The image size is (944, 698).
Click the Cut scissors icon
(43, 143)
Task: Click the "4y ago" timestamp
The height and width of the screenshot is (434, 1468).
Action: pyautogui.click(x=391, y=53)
· · · · ·
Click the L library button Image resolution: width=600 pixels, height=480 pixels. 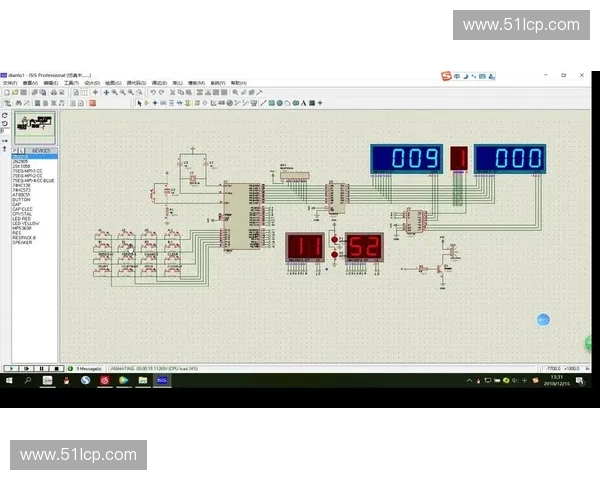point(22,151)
· · · · ·
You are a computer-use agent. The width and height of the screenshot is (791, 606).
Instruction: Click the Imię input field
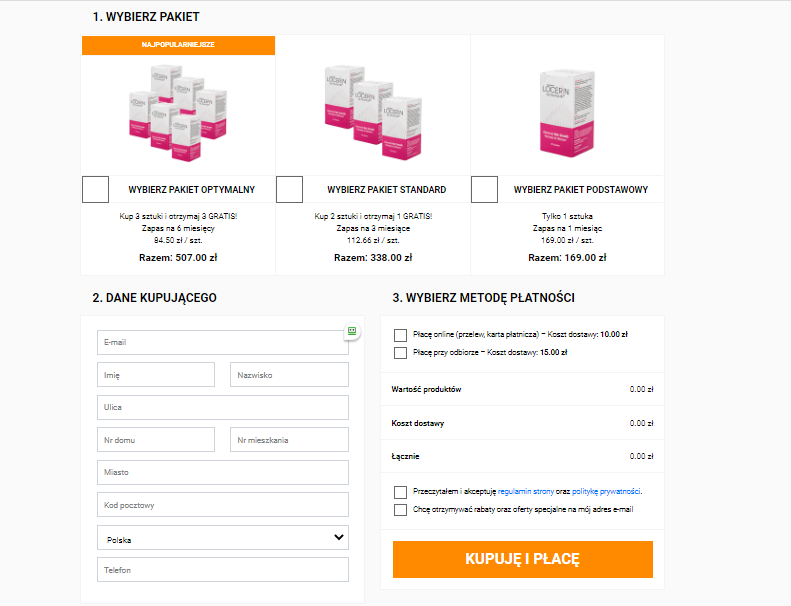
· · · · ·
◆ Work to complete:
Working from the data above, extract solely the lines from the one containing "You are a computer-use" through the one containing "Instruction: Click the Imię input field", exactly as they appear, both included.

◆ Expected output:
You are a computer-use agent. The width and height of the screenshot is (791, 606).
Instruction: Click the Imię input field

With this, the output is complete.